Kınık, "Önümüzdeki hafta plazma alımlarına başlıyoruz. Çünkü ilk hastalarımızın iyileşip taburcu olmasından sonra bunun üzerinden 14 gün geçmesi gerekiyordu" dedi.

Tedavinin içeriğinden bahseden Kınık, şöyle devam etti:

"Mikroorganizmalar veya farklı antijenler vücudumuza girdiğinde vücudumuzun buna karşı bir tepkisi oluşuyor. Bu genellikle mikroorganizmalarda antikor oluşturma dediğimiz bir tepki. Biz bu yolla iyileşiyoruz, mikroorganizmalarla savaşıyoruz, mikropları yeniyoruz. Bugün itibarıyla tıbbın yaptığı aslında her insanın bünyesinde olan savaşma mekanizmasına destek olmak. Mesela aşı yapıyoruz. Aşıyla zararsızlaştırılmış, bulaştırıcılığı düşürülmüş olan mikropları ya da bazı parçalarını aşı yoluyla vücudumuza veriyoruz ve vücudumuzda bu mikroorganizmaya karşı immünglobulinler dediğimiz antikorlar oluşturuyoruz. Daha sonra bu mikrobun kendisi güçlü bir şekilde bize bulaştığında vücudumuz bu mikrobu tanıyor ve buna karşı bir antikor üretiyor. Bu antikor da mikrobu hemen yenmemize ve hastalanmamamıza yol açıyor. 

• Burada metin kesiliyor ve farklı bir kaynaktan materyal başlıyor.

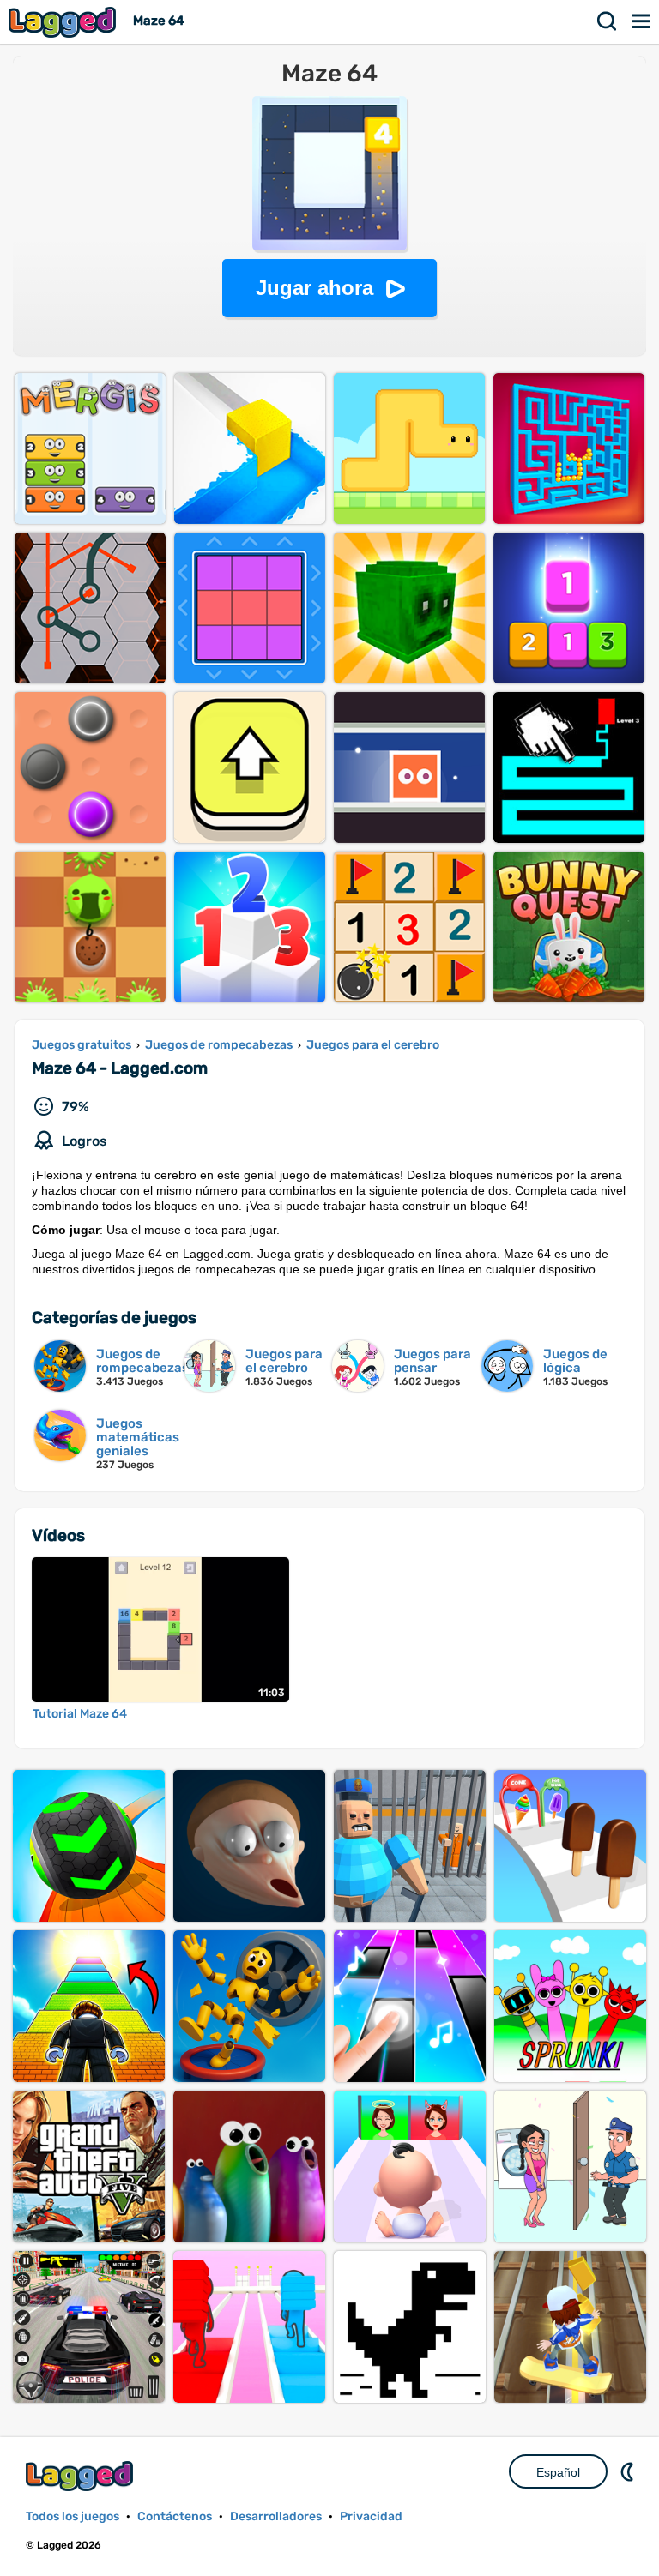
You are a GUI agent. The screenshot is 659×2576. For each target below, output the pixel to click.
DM (629, 2471)
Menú (642, 21)
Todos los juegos (72, 2516)
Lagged (64, 22)
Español (558, 2472)
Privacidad (371, 2516)
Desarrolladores (276, 2516)
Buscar (607, 21)
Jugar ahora (314, 287)
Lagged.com (81, 2476)
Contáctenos (174, 2516)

Bizim şu anda uygulayacağımız konvelesan plazma tedavisi bu mantığın pasif bir şekilde uygulanmış hali olacak. Yani, çok sayıda korona hastamız, yaklaşık yüzde 98-99 bir şekilde kliniği ağır da geçse, hafif de geçse iyileşiyor. İyileştikten sonra bu savaştan çıkmış bünyenin içerisinde Kovid-19'a karşı oluşmuş immünglobulinler bulunuyor. Bu özel immünglobulinler bu şifa bulmuş vatandaşımızın plazmasında bulunuyor ve iyileştikten sonra 14. günlerde en üst seviyelerde bulunuyor. Sonra yavaş yavaş bizim immünglobulin M veya A dediğimiz farklı tipteki immünglobulinler öncelikle azalmakla beraber bu antikorlar da azalıyor. Dolayısıyla bağışçılarımızın hastalığı geçirdikten sonraki 14. günü bizim için çok önemli. Çünkü o sırada kanlarında maksimum düzeyde bu antikordan bulunmakta. Dolayısıyla biz iyileşmiş olan vatandaşlarımızı 14 gün geçtikten sonra Kızılayımızın kan merkezlerine bekliyoruz. Biz zaten kendilerine de ulaşacağız."